The Cell Observatory houses cutting-edge bio imaging technology and
other facilities, aimed at visualizing the dynamic structures of life -
from molecule to cell.
The set-up of an atomic force microscope includes a very small tip that (almost) contacts the surface of a specimen. While scanning the sample, the tip moves up and down. This movement is followed and measured, resulting in an image of the surface with nanometer scale resolution. Atomic force microscopy does not only result in images, but is also widely used in force spectroscopy experiments. It can be used to study almost any type of surface.
This form of microscopy is based on the interaction of a beam of electrons with a specimen. The interaction results in signals that contain a lot of information, for instance about a specimen’s surface topography or chemical identity.
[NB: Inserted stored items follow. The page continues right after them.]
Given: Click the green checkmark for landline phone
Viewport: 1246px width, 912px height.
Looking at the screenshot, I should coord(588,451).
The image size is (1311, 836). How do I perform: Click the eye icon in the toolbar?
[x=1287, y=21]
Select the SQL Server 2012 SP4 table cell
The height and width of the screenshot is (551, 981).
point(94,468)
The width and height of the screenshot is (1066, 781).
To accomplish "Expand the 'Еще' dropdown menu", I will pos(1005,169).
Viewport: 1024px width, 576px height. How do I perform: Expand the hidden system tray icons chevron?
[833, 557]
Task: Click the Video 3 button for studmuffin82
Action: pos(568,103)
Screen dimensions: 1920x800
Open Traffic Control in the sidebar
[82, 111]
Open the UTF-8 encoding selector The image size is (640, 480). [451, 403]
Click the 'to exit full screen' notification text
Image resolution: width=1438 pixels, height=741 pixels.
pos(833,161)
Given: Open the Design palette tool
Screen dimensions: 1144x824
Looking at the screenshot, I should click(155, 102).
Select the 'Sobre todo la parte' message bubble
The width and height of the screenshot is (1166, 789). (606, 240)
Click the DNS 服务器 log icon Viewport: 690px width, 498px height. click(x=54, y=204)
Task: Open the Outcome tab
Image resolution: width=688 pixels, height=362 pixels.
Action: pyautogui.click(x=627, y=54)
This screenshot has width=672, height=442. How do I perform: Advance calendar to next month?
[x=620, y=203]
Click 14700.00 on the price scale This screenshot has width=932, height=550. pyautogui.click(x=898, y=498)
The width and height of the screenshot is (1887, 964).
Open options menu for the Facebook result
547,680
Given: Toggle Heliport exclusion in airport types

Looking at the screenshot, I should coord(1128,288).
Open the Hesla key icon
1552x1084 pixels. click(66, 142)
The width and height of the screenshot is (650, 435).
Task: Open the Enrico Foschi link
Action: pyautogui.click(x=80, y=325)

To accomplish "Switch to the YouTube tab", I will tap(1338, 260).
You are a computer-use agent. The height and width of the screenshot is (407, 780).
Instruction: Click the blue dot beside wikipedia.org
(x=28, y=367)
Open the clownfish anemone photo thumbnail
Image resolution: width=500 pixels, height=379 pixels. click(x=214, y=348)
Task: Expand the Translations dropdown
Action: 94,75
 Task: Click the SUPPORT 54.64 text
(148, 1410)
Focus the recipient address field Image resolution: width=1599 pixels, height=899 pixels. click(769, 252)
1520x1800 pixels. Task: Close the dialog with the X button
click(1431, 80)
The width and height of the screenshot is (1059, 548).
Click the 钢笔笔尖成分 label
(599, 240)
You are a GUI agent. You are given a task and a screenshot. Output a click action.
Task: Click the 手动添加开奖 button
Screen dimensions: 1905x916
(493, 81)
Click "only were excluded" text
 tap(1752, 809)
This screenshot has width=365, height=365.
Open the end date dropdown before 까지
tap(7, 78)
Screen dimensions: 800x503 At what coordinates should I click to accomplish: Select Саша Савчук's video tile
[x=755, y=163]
The wavelengths of electrons are very small, enabling us to examine structures with more precision than light microscopy.
Light microscopy is the oldest form of microscopy and is based on visible light and lenses. Light microscopes can make use of the absorption or interference of light with a specimen in order to create an image. Fluorescent probes play a major role in the field of light microscopy. These so-called fluorophores enable us to study processes in living cells that cannot be visualized using other methods.
After excitation with a laser, cells can scatter and emit light in different ways. This depends on their size, granularity, GFP-expression or other characteristics. In a flow cytometer, a stream of fluid containing cells passes through a laser beam. The scattered and emitted light is picked up by a detector. In this way cells can be counted and analyzed, based on one or more properties. Flow cytometry can also be combined with cell sorting.
If a beam of X-rays hits a sample, the beam is diffracted into many directions. This diffraction is recorded with a detector and results in a diffraction pattern. From the diffraction pattern, properties of the sample can be calculated using special software. This method can be used for determining the arrangement and properties of atoms in molecules.
Different atoms absorb and emit electromagnetic radiation in different ways. Electromagnetic spectrometry makes use of these properties to analyze compounds in a sample. The technology is used for determining the presence of a specific substance, quantifying the amount of a specific substance or analyzing compound mixtures.
Before data can be generated, cells have to be cultured, molecules have to be crystallized and samples have to be prepared. Support facilities enable these time consuming, but crucial steps of the research process.
Equipment in the Cell Observatory is used to generate raw data. This still has to be processed in order to reveal information that will otherwise stay hidden. We use and develop special software to extract information from raw data and support the research process. Possible applications are high throughput image analysis, deconvolution and databases.